OPINIÓN | CARTAS ABIERTAS

Carta abierta a Miguel Ángel Revilla

Por ISMAEL ZARAGOZA. 20/12/2017

Ser feliz no es caro, uno de los libros de Miguel Ángel Revilla.

Ser feliz no es caro, uno de los libros de Miguel Ángel Revilla.

Estimado Miguel Ángel Revilla:

Sé que a usted se le conoce mediáticamente por su apellido, Revilla, y no todo el mundo sabe su nombre completo, por eso lo cito antes de escribir el contenido de esta carta. Es usted una persona honesta y, como tal, le admiro. No es fácil encontrar hoy a alguien que haya ostentado cargos de gran importancia, dentro y fuera de la política, y haga gala de los valores que usted ha demostrado durante toda su trayectoria. La corrupción es un mal endémico en este país, bien lo sabe usted. No sólo es conocedor de ello, sino que además lo denuncia continuamente, lo cual es de agradecer. A usted mismo le han tentado varias veces e incluso le han amenazado por algo tan simple como ser una persona honrada, tal y como escribe en sus libros. En estos momentos tengo a mi lado su obra Ser feliz no es caro, un título que recomiendo a todos.

Mi nombre lo puede observar arriba en la firma, pero le parecerá como un anónimo, habida cuenta de que usted y yo, por desgracia, no nos conocemos. No quiero esconder el honor que supondría para mí mantener una conversación en persona con usted. Las historias personales que plasma con gran sencillez y maestría en sus libros son tan increíbles como fascinantes. Increíbles, en el sentido más puro de la palabra. Fascinantes, por su forma de narrarlas y darles vida. Leerle es siempre sinónimo de aprendizaje. Por eso, precisamente ahora, es tan necesario navegar por las páginas de sus obras. Estoy de acuerdo con usted en casi todo lo que dice y escribe. A fin de cuentas, el sentido común debería ser eso, común a todos los mortales. Sus opiniones están basadas en ese sentido común que, sobre todo en estos tiempos, se convierte en extraordinario en numerosas ocasiones.

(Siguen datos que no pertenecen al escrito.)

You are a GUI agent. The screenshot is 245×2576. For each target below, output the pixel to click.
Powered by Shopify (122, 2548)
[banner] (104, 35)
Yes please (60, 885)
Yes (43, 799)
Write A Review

Seguramente piense que no todo serán elogios en esta carta, pero permítame decirle que, en este caso, se equivoca. Esta vez, y sin que sirva de precedente, quiero dejar a un lado la crítica política y social en esta sección para traer una opinión positiva. Usted, sin duda, la merece. Quiero darle las gracias por varias razones. Gracias por ser un político honrado, por no ceder nunca ante los corruptos y sus amenazas. Gracias por representar unos valores que hoy, desgraciadamente, brillan más por su ausencia que su presencia. Gracias por publicar esas historias personales que tienen siempre una interesante moraleja. Gracias por denunciar públicamente aquello con lo que no está de acuerdo, eso le enorgullece. Gracias por ayudar a que este mundo sea un lugar más humano y habitable. Si lo ha hecho, gracias por leer estas líneas; sé de buena mano que usted suele hacerlo. Podría agradecerle muchas más cosas, pero termino aquí la enumeración con el fin de que esta carta no se eternice.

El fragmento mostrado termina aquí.